Filmde, yönetimin toplumun üzerinde medya aracılığıyla bir baskı kurduğu ele alınmıştır. Devlet dışında başka bir kurtarıcının olduğuna inanmaya başlayan insanların sayısı arttığındaysa mükemmelmiş gibi görünen devlet, medya aracılığıyla halka kötü haberler aşılamaya başlar ve vatandaşlarını devletten başka sığınabileceği herhangi bir kurtarıcı olmadığına inandırmaya çalışır.
Din ise devletin insanları dize getirmek için kullanılan bir başka yoldur. Şovmen Gordon, yasaklı eser kaçakçılığından değil de inandığı dinden ötürü, hatta evinde Kur-an bulundurmasından dolayı idam edilir.

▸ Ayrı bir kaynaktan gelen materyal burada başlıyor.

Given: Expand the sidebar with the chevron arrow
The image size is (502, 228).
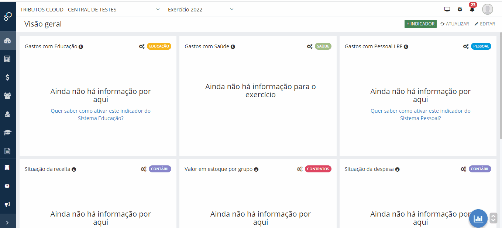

Dinin hor gördüğü konulardan biri olan homoseksüellik de filmin içinde önemli bir yer tutar. Kapitalizmin homoseksüellikten korkmasının asıl sebebi, dünya nüfusunun azalması ve bunun sonucunda da üretimin düşmesi sonucu kapitalistlerin zenginliklerinden vazgeçeceği endişesidir. Bu nedenle homoseksüel insanlar da toplumdan aforoz edilir ve toplum, tekdüze bir koyun sürüsü haline gelir. Çünkü farklılıkların en aza indirgendiği bir toplumu yönetmek, tek bir kişiyi yönetmekle aynı kolaylıktadır. Fakat V burada çok önemli bir noktaya parmak basar: “Aynaya baktığınızda suçluluk duyuyor musunuz?” Yani bu yaşanılan distopyanın tek sorumlusunun devlet olmadığını vurgular. Devlet insanlardan korkmalıdır, insanlar devletten değil. Buradan yola çıkarak insanların devlet için var olduğu değil, devletin insanlar için var olduğu sonucu çıkarılır.
Monarşinin baskısıyla toplum değişmeye başlar ve polisin küçük bir çocuğu vurmasıyla bu değişim, V’nin önderliğinde kanlı bir savaş halini alır. Filmin sonunda ise monarşinin simgesi olan İngiliz parlamento binası, V tarafından hava uçurulmaktadır.
Filmde hiçbir zaman V’nin yüzü gösterilmemesi de dikkat çeker. Bu durumda V sadece bir insan değil bir sembol, dahası bir fikir olduğunu gösterir.
Kısacası film, günümüzde yaşanmakta ve yaşanacak olan birçok konuya ışık tutmaktadır. Devlet yapısı ve insanları kontrol etme biçiminin değişmesi, yalnızca toplumun başkaldırısı ve yönetimi kendi eline alması durumunda son bulacaktır.
“Bu maskenin ardında etten fazlası var. Bu maskenin altında bir fikir var; ve fikirlere kurşun işlemez!”